Scenario questions are also harder to game. A well-constructed set, with real probing, is harder to navigate with a pre-prepared script because each follow-up question pushes the candidate into live reasoning.
The piece on why aged care interview questions fail covers the broader problem with how most providers construct their interview process. The scenario shift is the specific fix.
What good scenario questions look like in practice
The best scenario questions share three features. They describe a realistic, messy situation. They don't have one obviously correct answer. And they open up a conversation rather than closing one down.
Avoid scenarios where the safe move is clearly "call your supervisor." That tests deference, not judgment. Good scenarios carry genuine tension: a client wants something reasonable that conflicts with their care plan, a family member is giving instructions that contradict what the person themselves has asked for, or someone in your care is distressed and you're already behind.
You are not listening for the textbook answer. You are listening for whether the candidate centres the individual, registers their autonomy, and stays calm through competing priorities.
Our guides to aged care worker interview questions and NDIS support worker interview questions include scenario question sets you can use directly.

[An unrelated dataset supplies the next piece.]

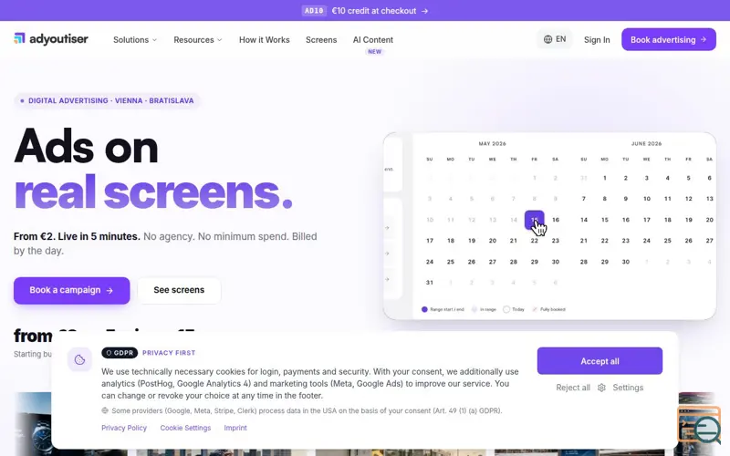Click the adyoutiser logo icon
Viewport: 730px width, 456px height.
19,38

The objection worth taking seriously
The standard objection to scenario questions is that candidates can say the right thing without actually doing it. That is true. Behavioural questions have exactly the same problem. People narrate stories that sound good. The story may be accurate, embellished, or invented, and you often can't tell which.
What scenario questions add is live probing. Ask why they would take that approach. Ask what they'd do if the client refused the redirection. Ask what they would tell the next shift. Probing a live scenario is harder to navigate with a canned answer, because your follow-up questions are not ones they prepared for.

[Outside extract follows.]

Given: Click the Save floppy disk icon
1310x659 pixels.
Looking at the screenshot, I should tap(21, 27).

The other objection is standardisation. Use a fixed set of two or three core scenarios across every candidate in a round, with variation only in your follow-up probes. That gives you consistency while keeping the format honest.
A bad hire in aged care or disability support costs more than a fill fee. It costs the trust of the people in your care and the confidence of the team. The interview is the main intervention point before someone joins your organisation. Make sure it's measuring something real.

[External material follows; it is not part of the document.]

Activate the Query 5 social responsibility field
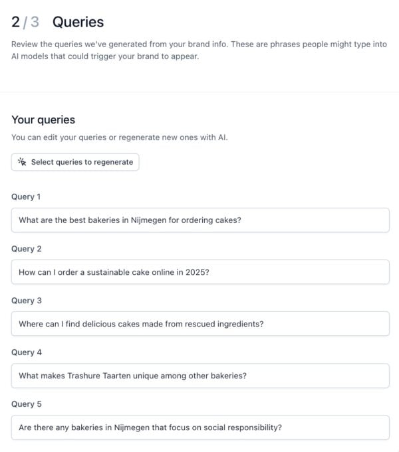The height and width of the screenshot is (452, 399). (200, 427)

If you're rethinking your process end to end, the aged care recruitment and NDIS disability support recruitment pages cover how we approach high-volume care hiring from screening through shortlist.
Ahmed Raza, co-founder, Ployo
Are scenario questions better than behavioural for all roles?
Not for every context. For senior or specialist roles where track record is the main predictor, behavioural interviews remain useful. For frontline care roles where values matter more than job titles, scenario questions are more informative and more equitable.
Do I need to train interviewers before switching formats?
A brief calibration helps. The core skill is probing: when a candidate gives a short initial answer, the follow-up question tells you more than the opening response did.
How many scenario questions per interview?
Two or three well-chosen scenarios with active probing is enough for a thirty to forty-five minute session. More questions produces shallower answers.